When Sir Donald Tsang, Chief Executive of the Hong Kong SAR Government travels from Hong Kong to Beijing to talk policy, you can bet he’s speaking Mandarin and Hu Jintao and his underlings are not speaking Cantonese. Money and power is ultimately controlled by Beijing.
When a Cantonese and a non-Cantonese start dating during college, guess what they speak? You guessed it…
4. New York Chinatown Kids Speak English Not Cantonese
The children of those oft-cited Cantonese and Fujianese speaking immigrants in New York’s Chinatown speak English not Cantonese and Mandarin with everyone except their parents. Almost all are illiterate in Chinese. The few that try to learn written Chinese usually give up pretty quickly. Many of them were my first year Chinese classmates.
When these first generation children of Chinese immigrants get married and have kids, they speak English with their spouses, friends and coworkers. If they can manage to convince their children to learn Chinese, it will be Mandarin, not Cantonese.
This is no different than any other immigrant story. My great great grandparents spoke Italian. Did my grandparents? A few phrases. Do my parents? No. Do I? No.
5. Kids play in Mandarin
Spend time in the courtyards and elevators of Guangzhou’s developments and you’ll find that when local kids play with kids from other provinces, their games are in Mandarin. Their cartoons are also in Mandarin. In fact Guangzhou and Guangdong children’s channels are also in Mandarin.
6. Entertainment is in Mandarin
Of 80+ cable TV channels in Guangzhou, less than 10 are Cantonese, 3 or 4 are English and the rest are Mandarin. Even the majority of Guangzhou TV, Guangdong TV and Southern TV’s channels are Mandarin and not Cantonese. As someone who is studying Cantonese, I often go out of my way to track down the original Cantonese version of Hong Kong movies. It is much more difficult than you would think this being the birthplace of Cantonese. You have to go out of your way to find original Cantonese movies because most DVD vendors just carry Mandarin dubbed editions. A Mandarin edition can be sold nationwide. A Cantonese edition is worthless outside of Guangdong Province.

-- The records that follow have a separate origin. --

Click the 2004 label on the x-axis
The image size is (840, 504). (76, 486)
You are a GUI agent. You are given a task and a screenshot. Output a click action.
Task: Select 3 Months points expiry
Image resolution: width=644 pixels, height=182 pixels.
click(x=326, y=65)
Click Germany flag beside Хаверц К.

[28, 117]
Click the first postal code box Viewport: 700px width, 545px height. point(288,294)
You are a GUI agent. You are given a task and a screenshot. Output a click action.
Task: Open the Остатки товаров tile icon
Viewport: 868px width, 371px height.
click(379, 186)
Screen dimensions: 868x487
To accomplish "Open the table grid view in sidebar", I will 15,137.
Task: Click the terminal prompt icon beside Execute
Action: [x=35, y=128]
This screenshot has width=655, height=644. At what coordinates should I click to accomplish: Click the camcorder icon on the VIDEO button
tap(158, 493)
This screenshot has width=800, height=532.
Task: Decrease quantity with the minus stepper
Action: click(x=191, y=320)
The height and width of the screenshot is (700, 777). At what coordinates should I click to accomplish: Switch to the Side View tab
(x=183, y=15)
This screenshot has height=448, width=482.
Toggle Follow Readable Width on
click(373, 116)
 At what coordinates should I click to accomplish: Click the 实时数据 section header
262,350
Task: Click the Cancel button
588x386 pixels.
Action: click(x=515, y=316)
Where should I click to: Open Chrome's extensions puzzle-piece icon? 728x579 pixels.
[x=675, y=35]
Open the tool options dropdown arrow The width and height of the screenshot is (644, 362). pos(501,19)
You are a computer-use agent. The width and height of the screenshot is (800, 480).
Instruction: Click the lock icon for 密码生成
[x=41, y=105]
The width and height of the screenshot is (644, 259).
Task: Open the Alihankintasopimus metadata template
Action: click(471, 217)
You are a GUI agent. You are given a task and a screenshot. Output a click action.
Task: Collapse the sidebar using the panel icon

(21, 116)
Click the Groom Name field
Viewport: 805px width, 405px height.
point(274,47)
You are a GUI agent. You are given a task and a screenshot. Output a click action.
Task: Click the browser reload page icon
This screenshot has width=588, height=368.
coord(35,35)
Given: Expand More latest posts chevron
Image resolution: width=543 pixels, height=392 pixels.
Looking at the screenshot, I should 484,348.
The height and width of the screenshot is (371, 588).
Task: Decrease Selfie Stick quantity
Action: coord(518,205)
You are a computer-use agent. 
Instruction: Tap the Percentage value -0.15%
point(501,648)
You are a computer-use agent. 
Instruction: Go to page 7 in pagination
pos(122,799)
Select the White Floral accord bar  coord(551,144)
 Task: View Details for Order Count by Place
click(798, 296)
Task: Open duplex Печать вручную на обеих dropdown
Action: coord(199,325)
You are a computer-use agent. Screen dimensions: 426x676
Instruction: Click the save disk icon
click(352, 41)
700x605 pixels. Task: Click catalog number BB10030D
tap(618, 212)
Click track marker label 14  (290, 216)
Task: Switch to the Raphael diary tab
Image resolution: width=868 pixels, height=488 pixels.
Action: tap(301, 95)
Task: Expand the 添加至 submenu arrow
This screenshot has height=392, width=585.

7. Mandarin is taking over Hong Kong
The average Hong Kong person’s English is not good. If you try to get along solely on English, it doesn’t work very well outside of expat-frequented areas. You are much better off simply speaking Mandarin. Cab drivers and cashiers in Hong Kong who speak and understand little to no English will understand exactly what you say in Mandarin.
Go into any Hong Kong government office, Inland Revenue, Immigration Department, the Companies Registry, you pick, and try to conduct your business in English. Then try again in Mandarin. Mandarin works every time, while English is very hit and miss.
More than 13.5 million mainland tourists visited Hong Kong, 100% of them speak Mandarin and they have cash to spend. Hong Kong’s population is only 1/2 of that. Hong Kong businesses are pretty squarely focused one the 1.3+ billion strong mainland market and that requires competency in Mandarin.
In fact, in 2007, Hong Kong’s Education Chief told schools to teach more in Mandarin and English and less in Cantonese. In the Hong Kong Government’s view, better English helps Hong Kong maintain its international competitiveness and better Mandarin helps Hong Kong to be more competitive in mainland China. Any chance Beijing’s Minister of Education will be telling schools to teach more Cantonese to help mainland competitiveness in Hong Kong and Chinatown? There’s better chance the Great Firewall be dismantled tomorrow than that happening.
In Defense of Cantonese
I love Cantonese. Its a beautiful and incredibly fun language. I decided to study it because I enjoy it. But I don’t delude myself into thinking its a good investment in the future beyond its entertainment and academic value. Enjoy it while it lasts.